Material for this exercise section start
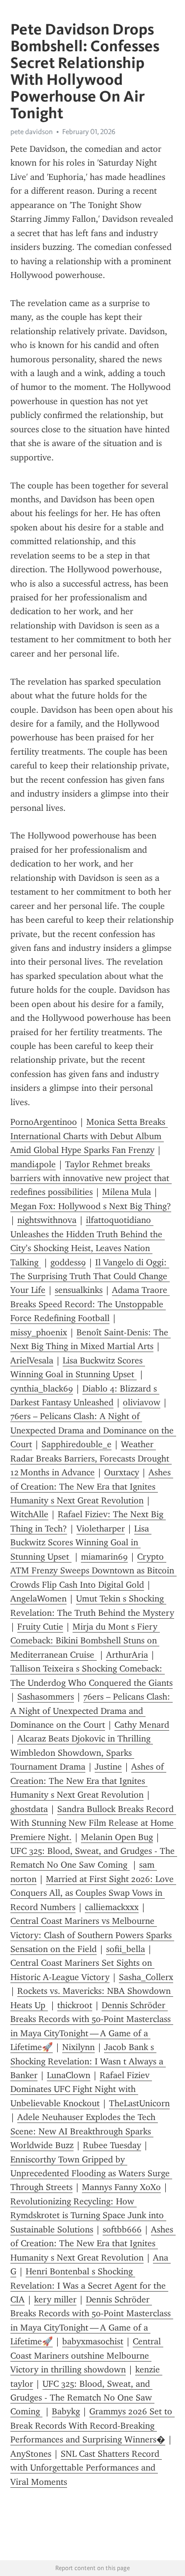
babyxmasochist (92, 2341)
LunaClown (68, 2075)
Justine (108, 1766)
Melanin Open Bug (117, 1837)
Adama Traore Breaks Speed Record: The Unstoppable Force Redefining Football (90, 1304)
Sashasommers (45, 1696)
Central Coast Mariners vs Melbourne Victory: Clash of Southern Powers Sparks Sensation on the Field (92, 1934)
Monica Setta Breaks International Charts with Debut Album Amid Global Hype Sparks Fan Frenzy (89, 1135)
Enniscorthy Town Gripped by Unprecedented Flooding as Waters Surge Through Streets (91, 2173)
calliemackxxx (112, 1907)
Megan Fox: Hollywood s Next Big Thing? (90, 1206)
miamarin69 (104, 1556)
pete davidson (31, 131)
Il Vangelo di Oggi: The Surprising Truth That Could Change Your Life (90, 1276)
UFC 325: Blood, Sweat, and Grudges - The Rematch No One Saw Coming (82, 2397)
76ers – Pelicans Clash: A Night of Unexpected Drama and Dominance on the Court (93, 1430)
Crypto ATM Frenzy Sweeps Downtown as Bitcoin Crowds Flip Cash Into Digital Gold (93, 1570)
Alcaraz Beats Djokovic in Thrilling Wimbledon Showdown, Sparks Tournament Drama (81, 1752)
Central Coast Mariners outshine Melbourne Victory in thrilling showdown (86, 2355)
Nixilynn (78, 2047)
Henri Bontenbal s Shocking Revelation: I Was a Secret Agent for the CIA (89, 2285)
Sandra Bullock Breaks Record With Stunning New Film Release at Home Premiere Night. (93, 1823)
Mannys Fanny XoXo (121, 2187)
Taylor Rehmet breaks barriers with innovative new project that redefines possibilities (91, 1178)
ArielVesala (31, 1360)
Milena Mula (126, 1191)
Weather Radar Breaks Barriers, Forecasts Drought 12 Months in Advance (91, 1458)
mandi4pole (33, 1164)
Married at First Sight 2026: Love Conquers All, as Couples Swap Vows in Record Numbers (93, 1893)
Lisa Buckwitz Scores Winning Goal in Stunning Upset (80, 1542)
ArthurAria (127, 1654)
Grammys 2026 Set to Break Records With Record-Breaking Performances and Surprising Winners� (92, 2425)
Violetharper (100, 1528)
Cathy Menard (141, 1724)
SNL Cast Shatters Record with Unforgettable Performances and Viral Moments (86, 2467)
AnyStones (30, 2453)
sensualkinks (79, 1290)
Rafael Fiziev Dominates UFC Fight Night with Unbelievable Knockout (81, 2089)
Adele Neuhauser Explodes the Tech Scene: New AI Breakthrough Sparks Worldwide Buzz (84, 2131)
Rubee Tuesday (112, 2145)
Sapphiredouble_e (76, 1444)
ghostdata (29, 1809)
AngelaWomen (38, 1598)
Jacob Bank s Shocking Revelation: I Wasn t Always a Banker (88, 2061)
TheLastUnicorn (139, 2103)
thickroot (74, 2005)
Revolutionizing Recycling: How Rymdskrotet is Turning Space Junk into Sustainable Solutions (88, 2215)
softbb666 (122, 2229)
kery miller (55, 2299)
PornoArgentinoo (43, 1121)
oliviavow (141, 1402)
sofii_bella (125, 1949)
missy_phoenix (38, 1332)
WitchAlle (29, 1514)
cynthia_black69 (41, 1388)
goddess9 (68, 1262)
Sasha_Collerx (146, 1977)
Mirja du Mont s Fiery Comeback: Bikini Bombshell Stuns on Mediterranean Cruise (85, 1640)
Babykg (66, 2411)
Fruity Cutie (40, 1626)
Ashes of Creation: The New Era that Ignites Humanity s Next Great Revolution (91, 1486)
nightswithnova (46, 1220)
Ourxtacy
Material for this exercise section end
● **Task instructions**
Please repeat the data above exactly as it appears, pictures excluded.

● **Exercise solution**
babyxmasochist (92, 2341)
LunaClown (68, 2075)
Justine (108, 1766)
Melanin Open Bug (117, 1837)
Adama Traore Breaks Speed Record: The Unstoppable Force Redefining Football (90, 1304)
Sashasommers (45, 1696)
Central Coast Mariners vs Melbourne Victory: Clash of Southern Powers Sparks Sensation on the Field (92, 1934)
Monica Setta Breaks International Charts with Debut Album Amid Global Hype Sparks Fan Frenzy (89, 1135)
Enniscorthy Town Gripped by Unprecedented Flooding as Waters Surge Through Streets (91, 2173)
calliemackxxx (112, 1907)
Megan Fox: Hollywood s Next Big Thing? (90, 1206)
miamarin69 (104, 1556)
pete davidson (31, 131)
Il Vangelo di Oggi: The Surprising Truth That Could Change Your Life (90, 1276)
UFC 325: Blood, Sweat, and Grudges - The Rematch No One Saw Coming (82, 2397)
76ers – Pelicans Clash: A Night of Unexpected Drama and Dominance on the Court (93, 1430)
Crypto ATM Frenzy Sweeps Downtown as Bitcoin Crowds Flip Cash Into Digital Gold (93, 1570)
Alcaraz Beats Djokovic in Thrilling Wimbledon Showdown, Sparks Tournament Drama (81, 1752)
Central Coast Mariners outshine Melbourne Victory in thrilling showdown (86, 2355)
Nixilynn (78, 2047)
Henri Bontenbal s Shocking Revelation: I Was a Secret Agent for the CIA (89, 2285)
Sandra Bullock Breaks Record With Stunning New Film Release at Home Premiere Night. (93, 1823)
Mannys Fanny XoXo (121, 2187)
Taylor Rehmet breaks barriers with innovative new project that redefines possibilities (91, 1178)
ArielVesala (31, 1360)
Milena Mula (126, 1191)
Weather Radar Breaks Barriers, Forecasts Drought 12 Months in Advance (91, 1458)
mandi4pole (33, 1164)
Married at First Sight 2026: Love Conquers All, as Couples Swap Vows in Record Numbers (93, 1893)
Lisa Buckwitz Scores Winning Goal in Stunning Upset (80, 1542)
ArthurAria (127, 1654)
Grammys 2026 Set to Break Records With Record-Breaking Performances and Surprising Winners� (92, 2425)
Violetharper (100, 1528)
Cathy Menard (141, 1724)
SNL Cast Shatters Record with Unforgettable Performances and Viral Moments (86, 2467)
AnyStones (30, 2453)
sensualkinks (79, 1290)
Rafael Fiziev Dominates UFC Fight Night with Unbelievable Knockout (81, 2089)
Adele Neuhauser Explodes the Tech Scene: New AI Breakthrough Sparks Worldwide Buzz (84, 2131)
Rubee Tuesday (112, 2145)
Sapphiredouble_e (76, 1444)
ghostdata (29, 1809)
AngelaWomen (38, 1598)
Jacob Bank s Shocking Revelation: I Wasn t Always a Banker (88, 2061)
TheLastUnicorn (139, 2103)
thickroot (74, 2005)
Revolutionizing Recycling: How Rymdskrotet is Turning Space Junk into Sustainable Solutions (88, 2215)
softbb666 (122, 2229)
kery miller (55, 2299)
PornoArgentinoo (43, 1121)
oliviavow (141, 1402)
sofii_bella (125, 1949)
missy_phoenix (38, 1332)
WitchAlle (29, 1514)
cynthia_black69 (41, 1388)
goddess9 (68, 1262)
Sasha_Collerx (146, 1977)
Mirja du Mont s Fiery Comeback: Bikini Bombshell Stuns on Mediterranean Cruise (85, 1640)
Babykg (66, 2411)
Fruity Cutie (40, 1626)
Ashes of Creation: The New Era that Ignites Humanity s Next Great Revolution (91, 1486)
nightswithnova (46, 1220)
Ourxtacy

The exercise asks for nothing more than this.